Convert the entire listing below into a JSON array of strings, one string per line, omitting blank lines and leaving out the pictures.

> _Record extracts_
------------------------------------------------

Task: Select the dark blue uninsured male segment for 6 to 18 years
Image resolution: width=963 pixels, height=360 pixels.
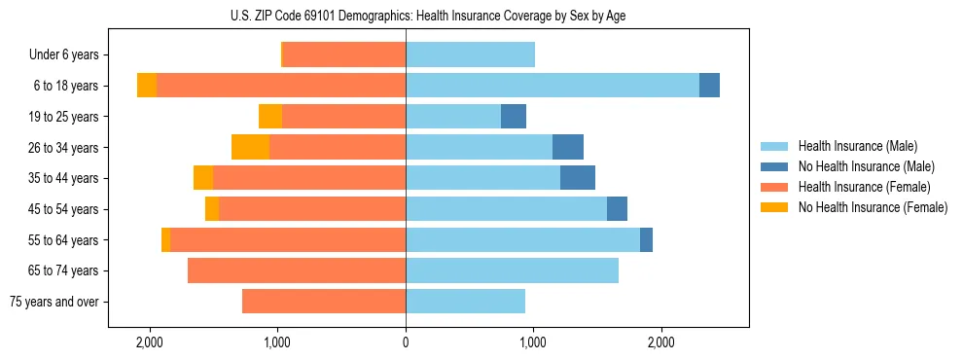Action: point(709,86)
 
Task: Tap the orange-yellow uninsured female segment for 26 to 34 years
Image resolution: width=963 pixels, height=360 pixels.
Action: point(250,147)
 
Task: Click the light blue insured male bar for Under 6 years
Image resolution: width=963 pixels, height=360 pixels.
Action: point(470,54)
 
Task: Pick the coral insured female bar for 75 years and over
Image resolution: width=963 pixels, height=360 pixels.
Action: point(324,302)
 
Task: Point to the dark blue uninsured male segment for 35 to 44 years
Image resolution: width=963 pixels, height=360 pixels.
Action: point(578,178)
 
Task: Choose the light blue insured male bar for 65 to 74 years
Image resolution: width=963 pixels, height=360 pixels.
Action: point(512,270)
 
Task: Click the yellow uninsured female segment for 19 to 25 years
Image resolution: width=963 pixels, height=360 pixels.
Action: point(270,117)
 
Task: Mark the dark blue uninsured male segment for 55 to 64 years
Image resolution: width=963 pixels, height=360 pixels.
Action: point(646,239)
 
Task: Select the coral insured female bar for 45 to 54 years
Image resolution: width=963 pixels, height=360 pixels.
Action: point(312,208)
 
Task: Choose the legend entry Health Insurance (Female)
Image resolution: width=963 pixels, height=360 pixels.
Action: point(864,187)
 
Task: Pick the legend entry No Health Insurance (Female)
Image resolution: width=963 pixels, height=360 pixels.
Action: point(872,207)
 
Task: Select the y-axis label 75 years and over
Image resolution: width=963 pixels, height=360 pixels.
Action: point(54,302)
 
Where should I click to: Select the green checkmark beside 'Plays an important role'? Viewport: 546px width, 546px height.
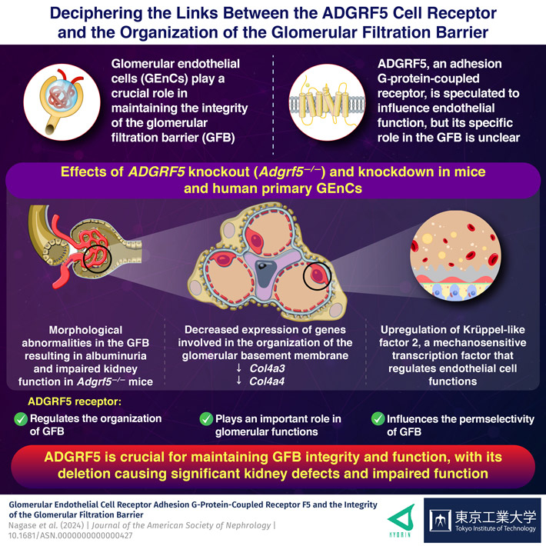click(x=207, y=419)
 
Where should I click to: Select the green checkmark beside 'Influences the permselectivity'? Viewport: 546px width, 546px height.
click(x=378, y=419)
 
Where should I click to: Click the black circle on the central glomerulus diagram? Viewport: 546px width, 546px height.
click(x=317, y=274)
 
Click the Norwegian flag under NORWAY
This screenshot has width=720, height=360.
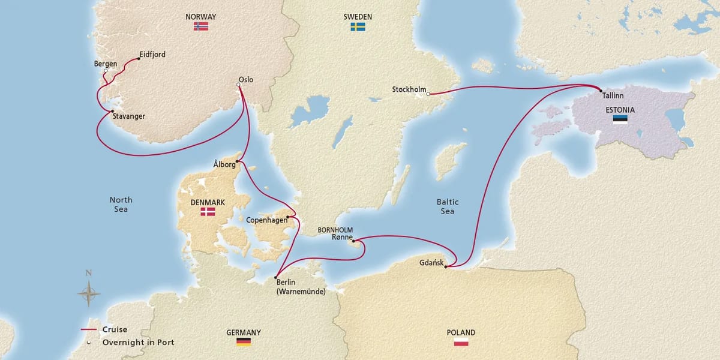(201, 27)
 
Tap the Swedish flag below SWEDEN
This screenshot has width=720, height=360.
(358, 27)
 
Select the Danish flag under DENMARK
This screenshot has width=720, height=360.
(208, 212)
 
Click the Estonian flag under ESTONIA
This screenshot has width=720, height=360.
(620, 119)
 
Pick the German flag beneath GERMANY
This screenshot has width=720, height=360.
(244, 342)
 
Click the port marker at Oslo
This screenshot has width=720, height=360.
(239, 85)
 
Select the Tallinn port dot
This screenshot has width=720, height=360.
(600, 91)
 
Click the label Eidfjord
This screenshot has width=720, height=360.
(152, 55)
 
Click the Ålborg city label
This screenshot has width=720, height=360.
(224, 163)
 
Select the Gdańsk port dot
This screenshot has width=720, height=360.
(446, 266)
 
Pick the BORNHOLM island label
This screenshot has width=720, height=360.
(337, 230)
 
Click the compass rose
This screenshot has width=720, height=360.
(88, 293)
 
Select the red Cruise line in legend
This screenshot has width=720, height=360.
(89, 330)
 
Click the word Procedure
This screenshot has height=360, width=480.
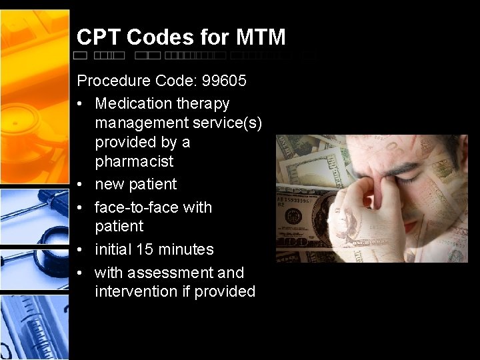(115, 81)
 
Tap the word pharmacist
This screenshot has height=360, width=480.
(134, 161)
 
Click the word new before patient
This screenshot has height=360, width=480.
(109, 184)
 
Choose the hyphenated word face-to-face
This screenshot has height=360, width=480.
(137, 207)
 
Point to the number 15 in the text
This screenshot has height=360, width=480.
(144, 249)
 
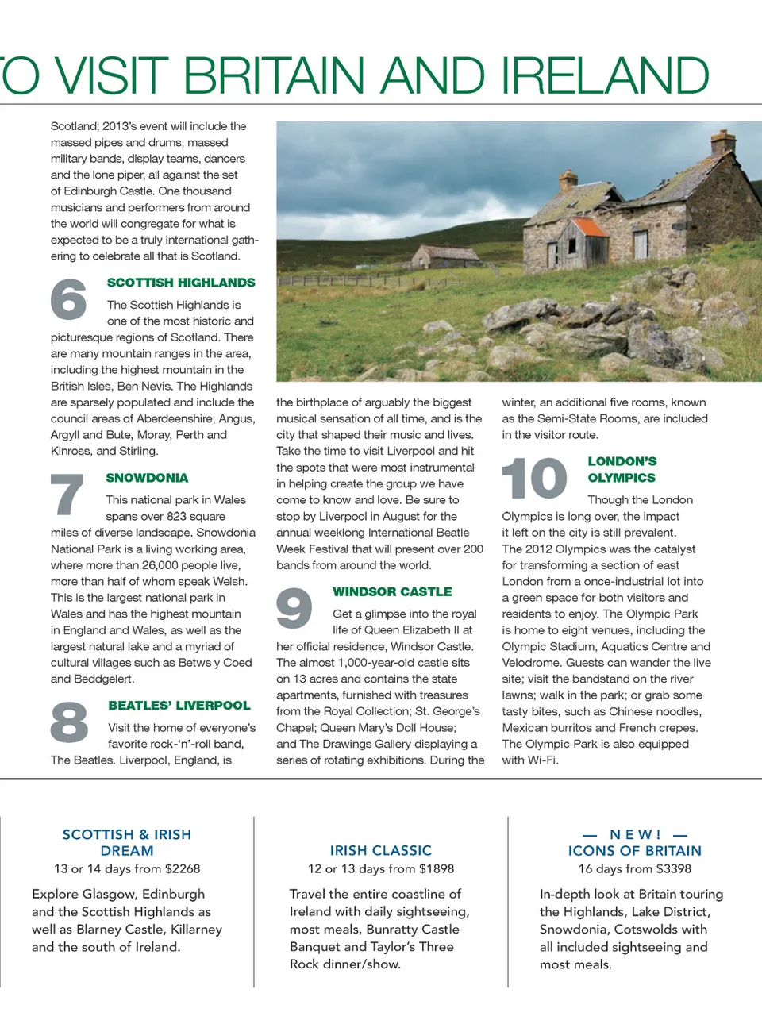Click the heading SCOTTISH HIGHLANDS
(181, 283)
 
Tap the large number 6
(68, 299)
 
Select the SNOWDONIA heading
(147, 478)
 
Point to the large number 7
(67, 494)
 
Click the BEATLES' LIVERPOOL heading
(179, 706)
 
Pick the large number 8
(69, 722)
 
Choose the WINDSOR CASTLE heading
(392, 592)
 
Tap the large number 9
(294, 608)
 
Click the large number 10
(534, 478)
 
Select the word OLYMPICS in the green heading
(622, 478)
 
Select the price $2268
(183, 869)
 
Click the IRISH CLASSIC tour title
(381, 850)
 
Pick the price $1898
(437, 869)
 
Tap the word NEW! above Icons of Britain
(635, 835)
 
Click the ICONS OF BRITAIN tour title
(635, 851)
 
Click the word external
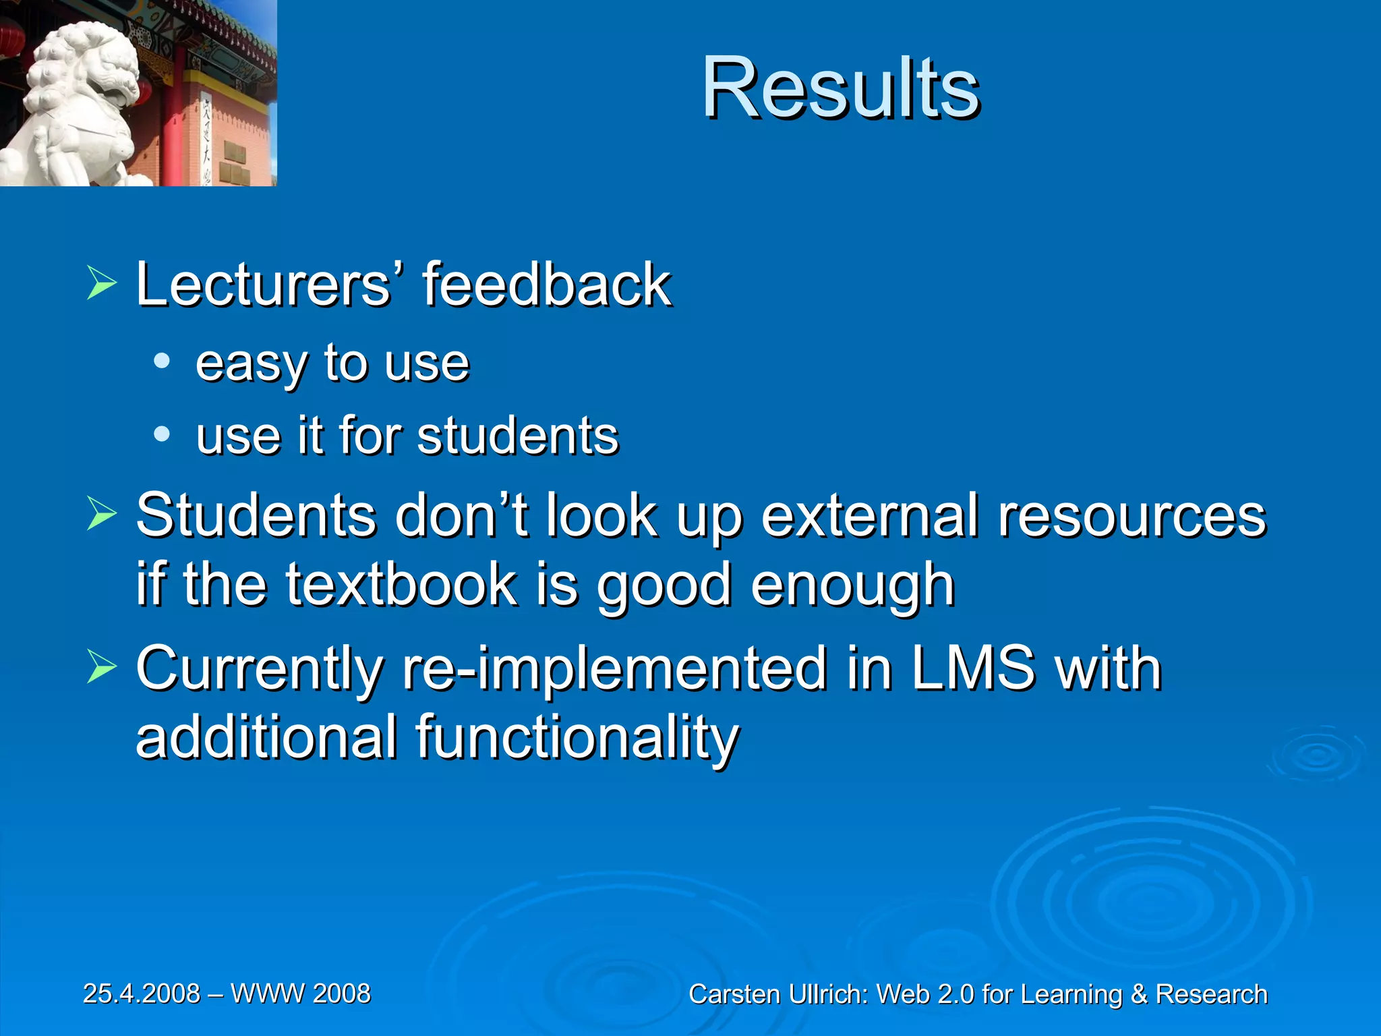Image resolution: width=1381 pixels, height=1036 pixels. click(x=869, y=515)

------------------------------------------------

> _Result of this exercise_
[
  "Task: Select the dark blue uninsured male segment for 6 to 18 years",
  "Image resolution: width=963 pixels, height=360 pixels.",
  "Action: point(709,86)",
  "Task: Tap the orange-yellow uninsured female segment for 26 to 34 years",
  "Image resolution: width=963 pixels, height=360 pixels.",
  "Action: point(250,147)",
  "Task: Click the light blue insured male bar for Under 6 years",
  "Image resolution: width=963 pixels, height=360 pixels.",
  "Action: point(470,54)",
  "Task: Pick the coral insured female bar for 75 years and over",
  "Image resolution: width=963 pixels, height=360 pixels.",
  "Action: point(324,302)",
  "Task: Point to the dark blue uninsured male segment for 35 to 44 years",
  "Image resolution: width=963 pixels, height=360 pixels.",
  "Action: point(578,178)",
  "Task: Choose the light blue insured male bar for 65 to 74 years",
  "Image resolution: width=963 pixels, height=360 pixels.",
  "Action: point(512,270)",
  "Task: Click the yellow uninsured female segment for 19 to 25 years",
  "Image resolution: width=963 pixels, height=360 pixels.",
  "Action: point(270,117)",
  "Task: Mark the dark blue uninsured male segment for 55 to 64 years",
  "Image resolution: width=963 pixels, height=360 pixels.",
  "Action: point(646,239)",
  "Task: Select the coral insured female bar for 45 to 54 years",
  "Image resolution: width=963 pixels, height=360 pixels.",
  "Action: point(312,208)",
  "Task: Choose the legend entry Health Insurance (Female)",
  "Image resolution: width=963 pixels, height=360 pixels.",
  "Action: point(864,187)",
  "Task: Pick the legend entry No Health Insurance (Female)",
  "Image resolution: width=963 pixels, height=360 pixels.",
  "Action: point(872,207)",
  "Task: Select the y-axis label 75 years and over",
  "Image resolution: width=963 pixels, height=360 pixels.",
  "Action: point(54,302)",
  "Where should I click to: Select the green checkmark beside 'Plays an important role'? Viewport: 546px width, 546px height.",
  "click(x=207, y=419)",
  "Where should I click to: Select the green checkmark beside 'Influences the permselectivity'? Viewport: 546px width, 546px height.",
  "click(x=378, y=419)",
  "Where should I click to: Click the black circle on the central glomerulus diagram? Viewport: 546px width, 546px height.",
  "click(x=317, y=274)",
  "Click the Norwegian flag under NORWAY",
  "This screenshot has width=720, height=360.",
  "(201, 27)",
  "Tap the Swedish flag below SWEDEN",
  "This screenshot has width=720, height=360.",
  "(358, 27)",
  "Select the Danish flag under DENMARK",
  "This screenshot has width=720, height=360.",
  "(208, 212)",
  "Click the Estonian flag under ESTONIA",
  "This screenshot has width=720, height=360.",
  "(620, 119)",
  "Pick the German flag beneath GERMANY",
  "This screenshot has width=720, height=360.",
  "(244, 342)",
  "Click the port marker at Oslo",
  "This screenshot has width=720, height=360.",
  "(239, 85)",
  "Select the Tallinn port dot",
  "This screenshot has width=720, height=360.",
  "(600, 91)",
  "Click the label Eidfjord",
  "This screenshot has width=720, height=360.",
  "(152, 55)",
  "Click the Ålborg city label",
  "This screenshot has width=720, height=360.",
  "(224, 163)",
  "Select the Gdańsk port dot",
  "This screenshot has width=720, height=360.",
  "(446, 266)",
  "Pick the BORNHOLM island label",
  "This screenshot has width=720, height=360.",
  "(337, 230)",
  "Click the compass rose",
  "This screenshot has width=720, height=360.",
  "(88, 293)",
  "Select the red Cruise line in legend",
  "This screenshot has width=720, height=360.",
  "(89, 330)",
  "Click the word Procedure",
  "This screenshot has height=360, width=480.",
  "(115, 81)",
  "Tap the word pharmacist",
  "This screenshot has height=360, width=480.",
  "(134, 161)",
  "Click the word new before patient",
  "This screenshot has height=360, width=480.",
  "(109, 184)",
  "Choose the hyphenated word face-to-face",
  "This screenshot has height=360, width=480.",
  "(137, 207)",
  "Point to the number 15 in the text",
  "This screenshot has height=360, width=480.",
  "(144, 249)",
  "Click the heading SCOTTISH HIGHLANDS",
  "(181, 283)",
  "Tap the large number 6",
  "(68, 299)",
  "Select the SNOWDONIA heading",
  "(147, 478)",
  "Point to the large number 7",
  "(67, 494)",
  "Click the BEATLES' LIVERPOOL heading",
  "(179, 706)",
  "Pick the large number 8",
  "(69, 722)",
  "Choose the WINDSOR CASTLE heading",
  "(392, 592)",
  "Tap the large number 9",
  "(294, 608)",
  "Click the large number 10",
  "(534, 478)",
  "Select the word OLYMPICS in the green heading",
  "(622, 478)",
  "Select the price $2268",
  "(183, 869)",
  "Click the IRISH CLASSIC tour title",
  "(381, 850)",
  "Pick the price $1898",
  "(437, 869)",
  "Tap the word NEW! above Icons of Britain",
  "(635, 835)",
  "Click the ICONS OF BRITAIN tour title",
  "(635, 851)",
  "Click the word external",
  "Image resolution: width=1381 pixels, height=1036 pixels. click(x=869, y=515)"
]